I saw an article recently that described this attitude nicely: certain weak marketing executives believe that the purpose of a “conversation” is for them to have more ways of telling the customer what to do; they are seemingly incapable of understanding the idea that a “conversation” involves listening to the other person.

To them, email is a “one-way broadcast medium for us to tell the customer what to buy”, rather than “a two-way communication medium that allows us to listen and respond to our customers”.

Today, I received a great example. Here’s an email I received one month ago, from Apple:

“Thank you for renewing your iPhone Developer Program membership.
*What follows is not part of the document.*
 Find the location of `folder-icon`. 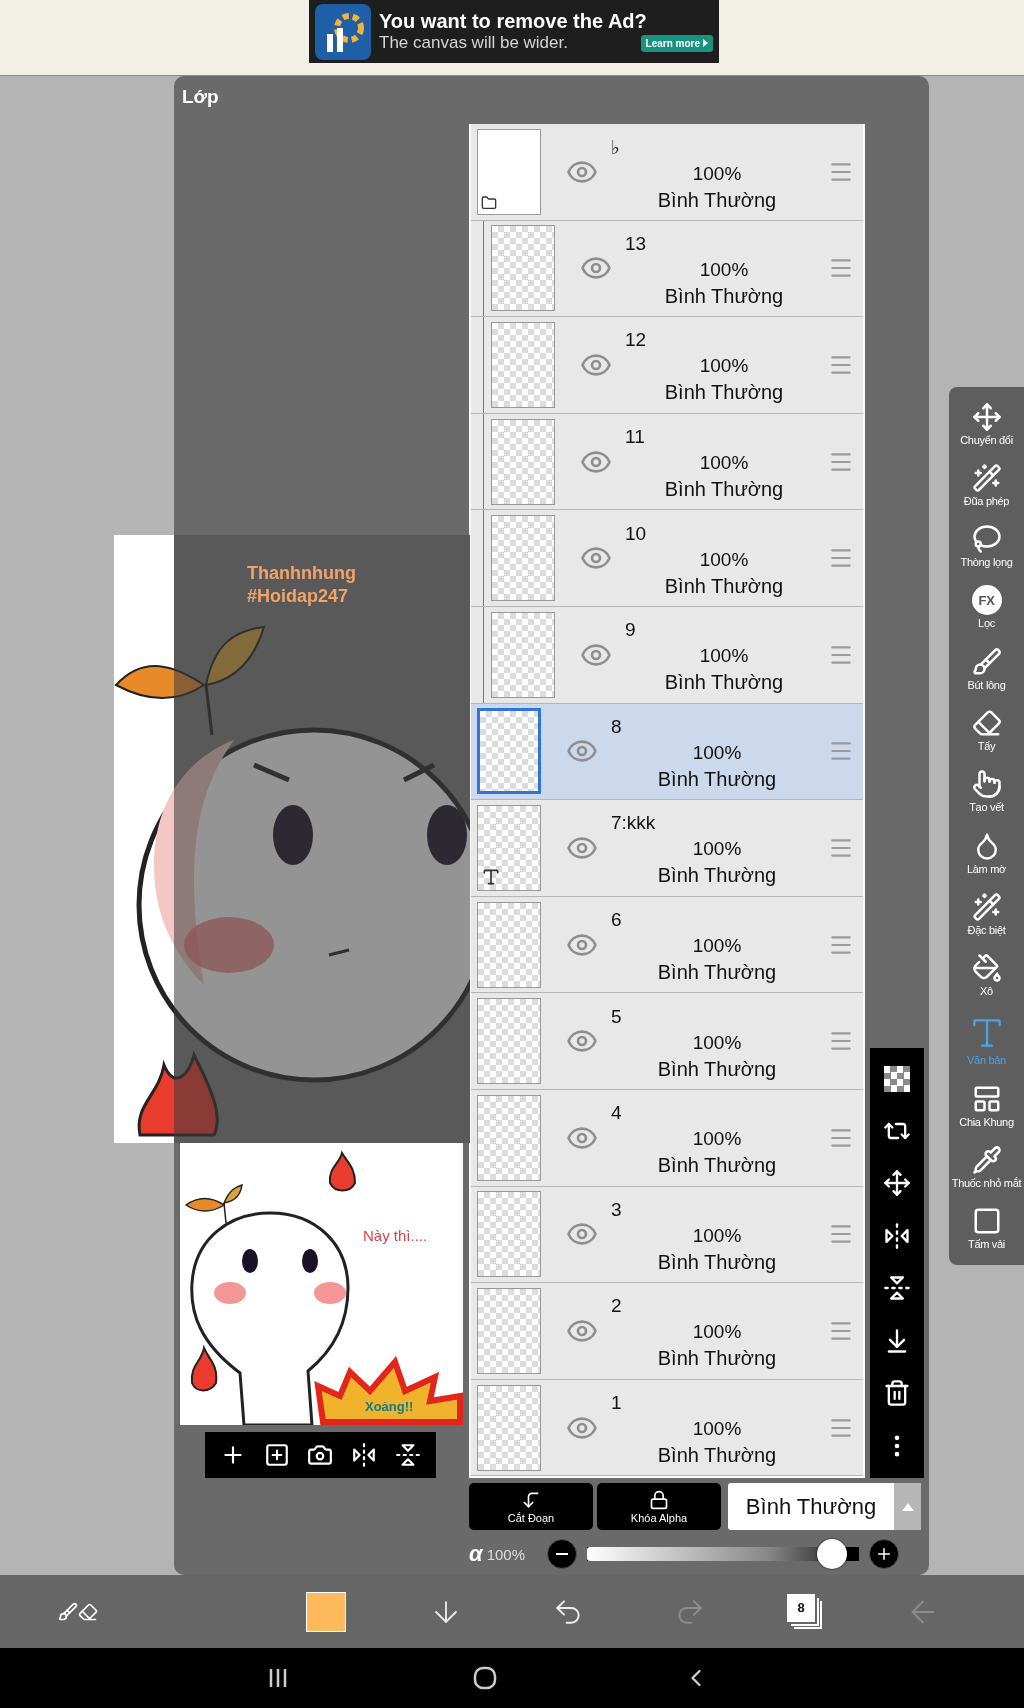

New Expiration Date: 10 Aug 2010”

And here’s the email I received today, from Apple:

“your iPhone Developer Program has expired” (sent from address: “noreply-iphonedev@apple.com” )

A triple-whammy on appalling customer support there:

  1. Erroneously (I hope) claiming that they are NOT providing a service they have committed to providing
  2. Taking money from a bank account in return for a service that they then don’t provide (that bit’s illegal)
  3. …and:
  4. Sending all correspondence from an email address that they mark “noreply”; i.e. “if we (Apple) screwed up, we don’t want to hear from you. We don’t want to fix it. Go away”

I especially like the way they put this all together, so you get the implication that:

Apple would prefer me to sue them (Apple), or file a claim against them for fraud, than to let me send them a simple email and spare them the fallout of their stupid mistake.

Using a two-way media to deliberately ignore your customers? That’s Web 0.1.